XIII Le merveilleux collier

Quand donc la nuit cachera-t-elle ce brillant cimetière ? Le soleil arrêté sur le Babougane ne s’en va pas. Il n’a pas encore assez regardé ?… Regarde, regarde !… Le destroyer t’a plu, et tu lui envoies – sur sa flamme de mât – un rayon caressant ; bonsoir !

À bord, ils se réveillent… Ils sentent la nuit ; vêtus de cuir noir, ils marchent sur le pont. Ils tirent les dauphins. Les mains leur démangent.

Non, le soleil commence à tomber. Les chaînes du Soudak se dorent des reflets du soir ; le Démerdji a rosi cuivré… Il fond, s’éteint. Il a déjà commencé à bleuir. Le soleil disparaît derrière le Babougane. Le crin des bois de pins flambe, puis s’éteint. Le Babougane, rembruni, est rébarbatif, nocturne. Il semble s’être rapproché. Les vallées, qu’il domine, s’assombrissent. La nuit, inquiète, vient de lui… Ils tirent… Est-ce peur ou menace ?

Il est temps pour vous aussi, poules, de rentrer pour la nuit. Je vais vous donner le reste du son. Le paon est venu lui aussi faire le beau : il danse. Pourquoi danses-tu, paon ? Je n’ai rien pour te payer ! Je t’échangerai pour je ne sais quoi à un riche Tatare. Tu ne danseras plus pour rien.

Je m’approche de lui et étends le bras. Il semble deviner ; il me regarde, s’envole sur le portail et tombe lourdement dans l’obscurité.

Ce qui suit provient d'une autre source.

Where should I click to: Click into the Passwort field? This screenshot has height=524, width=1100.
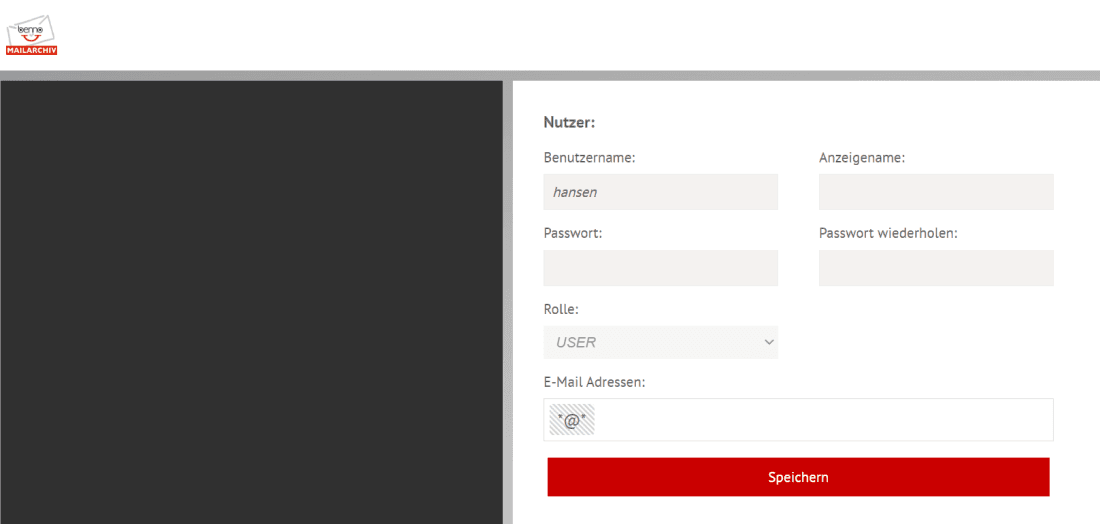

Je reste à regarder les poules voler, légères et creuses, sur le guichet du poulailler. La dinde tourne inquiètement autour de l’écuelle vide. Elle m’interroge de son petit œil. Mais oui, il n’y aura plus rien !

Le voilà enfin terminé ce jour ? Ce jour vide, vécu pour on ne sait quoi – entièrement inutile. Quel gaspillage de jours ! On peut maintenant rester assis au seuil de sa porte à contempler, si l’on veut, les étoiles jusqu’au matin. Elles scintilleront, scintilleront… Les poètes les ont chantées, les savants examinées dans leurs lunettes… et cela depuis longtemps déjà. Y a-t-il là-bas, noires parmi elles, des terres mourantes ? Où es-tu, âme souffrante, parente de la mienne ? Qu’y a-t-il là-bas d’épars dans ces mondes éteints ?… Combien y a-t-on versé de sang et souffert de souffrances ? Ou bien tout y est-il pur ?… Ni pur, ni impur ! Rien que scintillement !

Nulle réponse, et il n’y en aura jamais. Elles brillent, scintillent – vertes, bleues –, silencieuse musique d’un feu qui se refroidit sur de la pourriture. Des mondes explosent, se consument dans les feux, comme des balayures…

Des pas sourds, fatigués… C’est toi ?… Assis épaule contre épaule, nous nous taisons ; nous pensons… Il n’y a plus à penser à rien. C’est de cette façon-là que pensent les pierres. Elles demeurent des milliers d’années dans une immobile pensée. Elles se perdent dans le néant – s’effritent, se dissipent.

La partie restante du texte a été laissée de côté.